SEC. 3.Section 14010 of the Unemployment Insurance Code is amended to read:
14010.

The California Workforce Investment Board is the body responsible for assisting the Governor in the development, oversight, and continuous improvement of California’s workforce system and the alignment of the education and workforce systems to the needs of the 21st century economy and workforce. The board shall aid the Governor in facilitating system alignment across the core programs of the federal Workforce Innovation and Opportunity Act (Public Law 113-128) as well as other educational, social service, rehabilitation, and economic development agencies the Governor chooses to bring together in partnership.

SEC. 4.Article 4 (commencing with Section 14240) is added to Chapter 4 of Division 7 of the Unemployment Insurance Code, to read:
4.Regional Planning
14240.

The state shall, in conformity with the federal Workforce Innovation and Opportunity Act (Public Law 113-128), after consultation with local boards and chief elected officials, and pursuant to a process consistent with the considerations described in Section 3121(b)(1)(B) of Title 29 of the United States Code, identify all of the following:

(a)The regions comprised of one local area aligned with the region.

(b)The regions comprised of two or more local areas collectively aligned with the region.

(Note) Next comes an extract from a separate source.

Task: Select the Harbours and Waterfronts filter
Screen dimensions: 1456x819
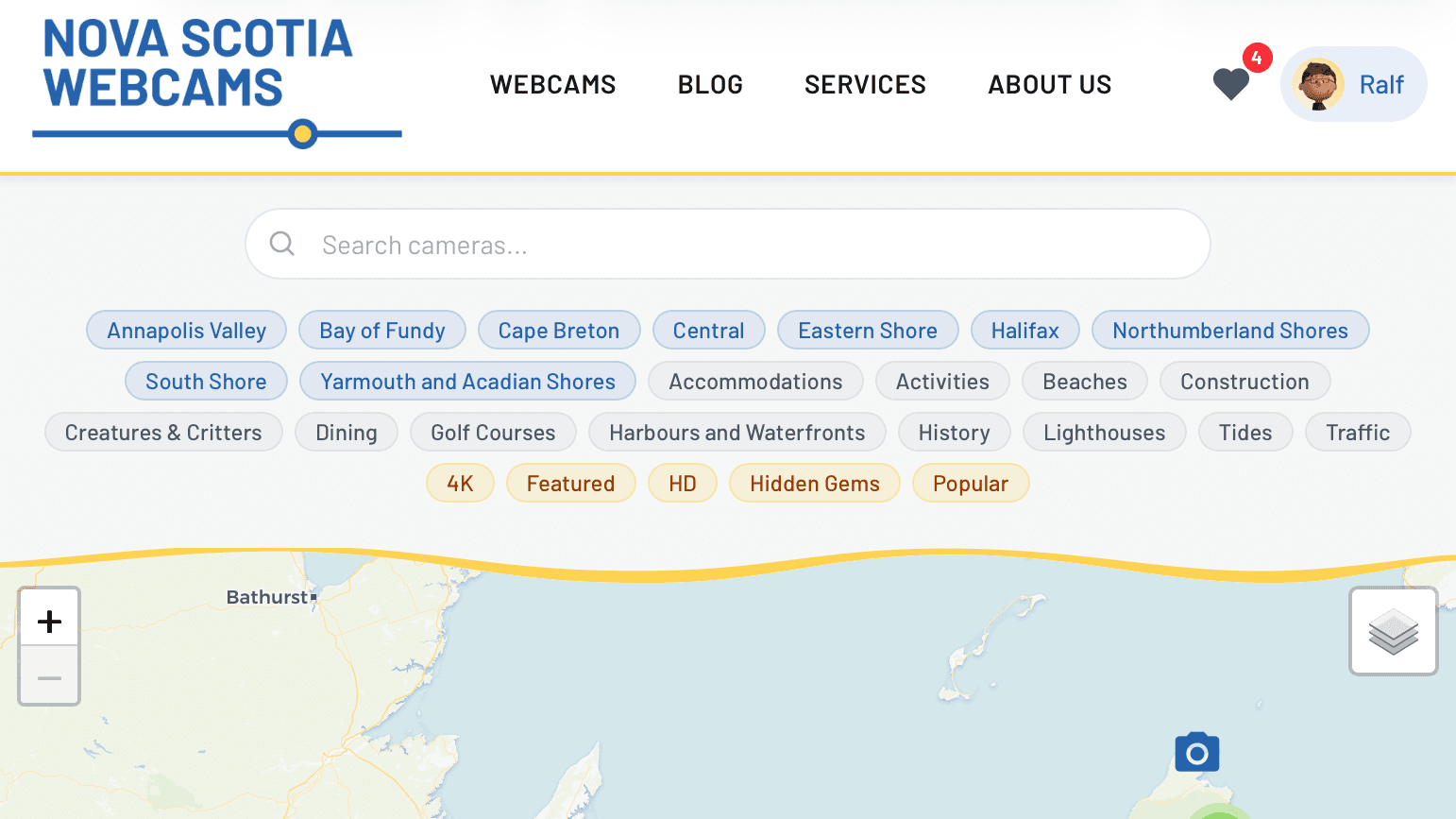Action: point(736,433)
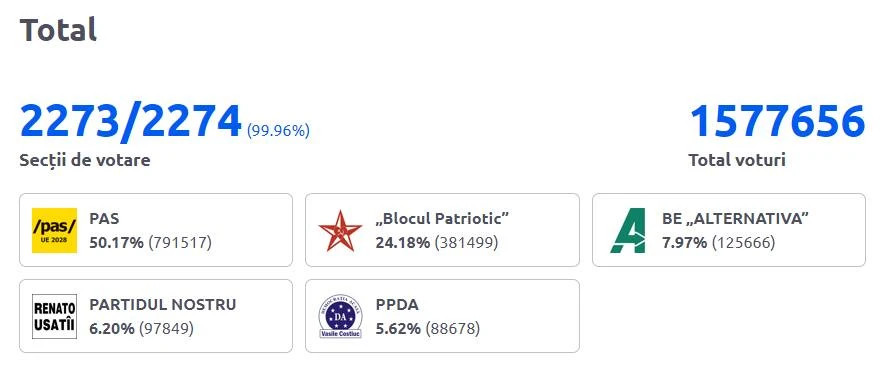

These regions shall be referred to as planning regions, consistent with Section 3102 of Title 29 of the United States Code.

(c)The regions identified pursuant to subdivision (b) that are interstate areas contained within two or more states and consist of labor market areas, economic development areas, or other appropriate contiguous subareas of those states.

14241.

(a)The local boards and chief elected officials in each planning region described in subdivision (b) or (c) of Section 14240 shall engage in a regional planning process that results in all of the following:

(1)The preparation of a regional plan, as described in subdivision (b).

(2)The establishment of regional service strategies, including the use of cooperative service delivery agreements.

(3)The development and implementation of sector initiatives for in-demand industry sectors or occupations for the region.

(4)The collection and analysis of regional labor market data, in conjunction with the state.

(5)The establishment of administrative cost arrangements, including the pooling of funds for administrative costs, as appropriate, for the region.

(6)The coordination of transportation and other supportive services, as appropriate, for the region.

(7)The coordination of services with regional economic development services and providers.

(8)The establishment of an agreement concerning how the planning region will collectively negotiate and reach agreement with the Governor on local levels of performance for, and report on, the performance accountability measures described in Section 3141(c) of Title 29 of the United States Code for local areas or the planning region.

(b)The state, after consultation with local boards and chief elected officials for the planning regions, shall require the local boards and chief elected officials within a planning region to prepare, submit, and obtain approval of a single regional plan that includes a description of the activities described in subdivision (a) and incorporates local plans for each of the local areas in the planning region. The state shall provide technical assistance and labor market data, as requested by local areas, to assist with the regional planning and subsequent service delivery efforts.

SEC. 5.

No reimbursement is required by this act pursuant to Section 6 of Article XIII B of the California Constitution because this act implements a federal law or regulation and results only in costs mandated by the federal government, within the meaning of Section 17556 of the Government Code.